WHAT YOU HAVE TO DO –
Establish the number of lines below that contain the string "computer". State that number alone.

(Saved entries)
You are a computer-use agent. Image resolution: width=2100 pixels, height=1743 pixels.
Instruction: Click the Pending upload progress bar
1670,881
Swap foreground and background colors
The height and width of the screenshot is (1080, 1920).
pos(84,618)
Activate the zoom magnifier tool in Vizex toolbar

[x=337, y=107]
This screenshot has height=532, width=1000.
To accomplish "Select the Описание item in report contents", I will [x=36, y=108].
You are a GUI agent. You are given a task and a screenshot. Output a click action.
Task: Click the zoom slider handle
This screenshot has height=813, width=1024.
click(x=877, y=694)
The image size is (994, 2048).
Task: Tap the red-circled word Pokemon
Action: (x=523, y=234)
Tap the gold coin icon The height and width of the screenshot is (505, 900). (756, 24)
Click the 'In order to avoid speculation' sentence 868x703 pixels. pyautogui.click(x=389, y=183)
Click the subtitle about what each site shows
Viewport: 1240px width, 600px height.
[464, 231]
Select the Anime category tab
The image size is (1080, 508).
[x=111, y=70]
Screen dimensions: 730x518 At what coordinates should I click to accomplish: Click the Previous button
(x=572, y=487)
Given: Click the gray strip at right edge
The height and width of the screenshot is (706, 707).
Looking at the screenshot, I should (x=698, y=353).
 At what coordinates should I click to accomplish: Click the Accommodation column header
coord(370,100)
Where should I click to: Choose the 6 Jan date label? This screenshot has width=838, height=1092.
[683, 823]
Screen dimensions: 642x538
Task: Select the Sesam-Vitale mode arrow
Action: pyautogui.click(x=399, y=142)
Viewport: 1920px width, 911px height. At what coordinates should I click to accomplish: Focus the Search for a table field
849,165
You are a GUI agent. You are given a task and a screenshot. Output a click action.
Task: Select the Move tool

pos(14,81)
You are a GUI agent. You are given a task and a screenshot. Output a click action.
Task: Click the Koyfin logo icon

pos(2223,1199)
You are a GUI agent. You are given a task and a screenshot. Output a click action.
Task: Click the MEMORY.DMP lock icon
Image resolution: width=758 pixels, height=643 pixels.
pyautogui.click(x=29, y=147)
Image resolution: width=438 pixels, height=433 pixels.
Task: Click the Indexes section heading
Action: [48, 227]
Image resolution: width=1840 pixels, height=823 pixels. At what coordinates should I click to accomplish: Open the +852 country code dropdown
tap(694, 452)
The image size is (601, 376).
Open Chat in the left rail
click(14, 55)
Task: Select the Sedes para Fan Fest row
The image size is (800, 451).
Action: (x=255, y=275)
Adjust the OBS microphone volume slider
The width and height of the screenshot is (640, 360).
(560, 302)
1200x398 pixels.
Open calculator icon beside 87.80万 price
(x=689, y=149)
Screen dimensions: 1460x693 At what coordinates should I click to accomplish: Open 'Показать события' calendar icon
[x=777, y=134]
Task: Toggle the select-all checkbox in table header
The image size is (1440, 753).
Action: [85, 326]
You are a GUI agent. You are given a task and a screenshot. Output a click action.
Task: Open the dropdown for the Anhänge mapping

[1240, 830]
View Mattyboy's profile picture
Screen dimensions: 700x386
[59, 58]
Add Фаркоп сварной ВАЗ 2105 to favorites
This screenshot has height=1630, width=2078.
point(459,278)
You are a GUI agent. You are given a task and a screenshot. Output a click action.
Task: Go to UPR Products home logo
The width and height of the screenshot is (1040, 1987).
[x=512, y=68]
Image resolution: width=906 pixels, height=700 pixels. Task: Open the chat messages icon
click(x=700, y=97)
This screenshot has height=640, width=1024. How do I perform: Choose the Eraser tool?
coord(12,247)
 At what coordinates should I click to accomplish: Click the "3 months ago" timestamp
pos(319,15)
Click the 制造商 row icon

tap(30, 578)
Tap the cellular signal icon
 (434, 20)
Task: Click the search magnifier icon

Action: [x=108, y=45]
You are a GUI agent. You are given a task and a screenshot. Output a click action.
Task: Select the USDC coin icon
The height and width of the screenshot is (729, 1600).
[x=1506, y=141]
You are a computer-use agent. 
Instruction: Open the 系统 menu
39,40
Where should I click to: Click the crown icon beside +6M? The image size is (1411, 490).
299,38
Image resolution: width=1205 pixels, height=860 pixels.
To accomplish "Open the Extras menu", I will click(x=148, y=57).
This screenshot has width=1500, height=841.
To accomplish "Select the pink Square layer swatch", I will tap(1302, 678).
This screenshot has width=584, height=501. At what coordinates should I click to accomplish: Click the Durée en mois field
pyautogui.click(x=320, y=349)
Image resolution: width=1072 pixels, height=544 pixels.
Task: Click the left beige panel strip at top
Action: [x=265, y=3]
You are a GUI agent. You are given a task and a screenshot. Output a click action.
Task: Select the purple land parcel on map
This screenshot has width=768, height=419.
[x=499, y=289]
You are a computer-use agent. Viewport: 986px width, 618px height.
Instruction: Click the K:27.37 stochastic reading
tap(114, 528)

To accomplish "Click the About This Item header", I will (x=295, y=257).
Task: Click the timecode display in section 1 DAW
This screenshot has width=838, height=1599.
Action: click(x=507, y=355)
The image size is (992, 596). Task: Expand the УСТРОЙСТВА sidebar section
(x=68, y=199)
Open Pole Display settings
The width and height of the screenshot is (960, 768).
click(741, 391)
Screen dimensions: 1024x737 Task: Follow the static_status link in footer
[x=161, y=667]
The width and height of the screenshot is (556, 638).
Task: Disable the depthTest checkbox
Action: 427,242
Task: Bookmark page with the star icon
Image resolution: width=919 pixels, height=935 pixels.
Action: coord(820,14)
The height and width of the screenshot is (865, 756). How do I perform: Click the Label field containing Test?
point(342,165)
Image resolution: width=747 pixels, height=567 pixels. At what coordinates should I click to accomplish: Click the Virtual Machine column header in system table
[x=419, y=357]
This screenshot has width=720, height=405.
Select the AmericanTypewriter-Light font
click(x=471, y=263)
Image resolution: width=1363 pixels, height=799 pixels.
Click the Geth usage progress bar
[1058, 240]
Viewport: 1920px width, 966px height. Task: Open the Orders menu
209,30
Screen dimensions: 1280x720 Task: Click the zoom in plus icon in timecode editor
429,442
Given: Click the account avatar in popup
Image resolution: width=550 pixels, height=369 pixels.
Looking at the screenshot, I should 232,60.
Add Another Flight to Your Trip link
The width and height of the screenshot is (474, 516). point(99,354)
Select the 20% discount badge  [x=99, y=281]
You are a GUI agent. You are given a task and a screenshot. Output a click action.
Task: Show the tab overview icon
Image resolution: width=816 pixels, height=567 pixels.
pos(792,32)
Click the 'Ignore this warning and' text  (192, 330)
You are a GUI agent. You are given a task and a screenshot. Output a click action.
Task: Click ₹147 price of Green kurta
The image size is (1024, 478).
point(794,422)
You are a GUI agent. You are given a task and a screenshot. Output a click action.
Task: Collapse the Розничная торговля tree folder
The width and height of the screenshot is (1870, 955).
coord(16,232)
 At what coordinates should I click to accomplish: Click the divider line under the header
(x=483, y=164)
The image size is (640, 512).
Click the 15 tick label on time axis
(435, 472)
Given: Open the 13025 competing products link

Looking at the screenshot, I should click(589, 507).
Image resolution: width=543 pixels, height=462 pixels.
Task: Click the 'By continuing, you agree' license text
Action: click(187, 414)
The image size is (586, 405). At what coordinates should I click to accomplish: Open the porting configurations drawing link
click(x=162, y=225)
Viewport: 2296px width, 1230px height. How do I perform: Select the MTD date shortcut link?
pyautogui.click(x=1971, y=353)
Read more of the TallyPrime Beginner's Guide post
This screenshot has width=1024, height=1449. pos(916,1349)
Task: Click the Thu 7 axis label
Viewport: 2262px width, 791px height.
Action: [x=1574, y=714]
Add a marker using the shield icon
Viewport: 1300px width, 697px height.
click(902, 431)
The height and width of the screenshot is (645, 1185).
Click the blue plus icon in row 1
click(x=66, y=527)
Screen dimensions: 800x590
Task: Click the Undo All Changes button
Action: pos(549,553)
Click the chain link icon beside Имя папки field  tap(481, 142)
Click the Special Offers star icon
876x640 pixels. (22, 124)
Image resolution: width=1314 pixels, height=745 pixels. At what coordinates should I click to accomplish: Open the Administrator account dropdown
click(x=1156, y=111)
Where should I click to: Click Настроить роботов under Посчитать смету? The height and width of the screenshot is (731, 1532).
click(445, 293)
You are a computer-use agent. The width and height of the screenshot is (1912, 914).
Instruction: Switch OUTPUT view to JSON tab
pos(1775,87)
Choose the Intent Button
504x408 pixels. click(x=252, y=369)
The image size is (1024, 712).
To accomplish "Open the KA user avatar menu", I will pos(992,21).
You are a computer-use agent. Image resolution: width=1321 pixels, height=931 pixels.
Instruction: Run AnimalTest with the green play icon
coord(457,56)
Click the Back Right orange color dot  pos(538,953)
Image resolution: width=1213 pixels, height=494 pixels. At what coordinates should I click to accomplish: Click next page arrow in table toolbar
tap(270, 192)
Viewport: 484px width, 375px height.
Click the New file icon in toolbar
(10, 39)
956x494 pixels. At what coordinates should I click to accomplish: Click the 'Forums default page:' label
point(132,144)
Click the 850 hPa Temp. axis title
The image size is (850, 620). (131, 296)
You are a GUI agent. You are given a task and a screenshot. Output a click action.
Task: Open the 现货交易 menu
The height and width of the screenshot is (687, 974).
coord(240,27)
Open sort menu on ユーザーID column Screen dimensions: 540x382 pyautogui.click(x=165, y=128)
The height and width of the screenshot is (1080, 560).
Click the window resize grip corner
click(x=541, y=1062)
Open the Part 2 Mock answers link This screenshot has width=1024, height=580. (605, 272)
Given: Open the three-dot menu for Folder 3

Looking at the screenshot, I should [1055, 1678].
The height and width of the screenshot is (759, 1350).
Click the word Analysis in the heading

RESULT FOR THIS TASK –
5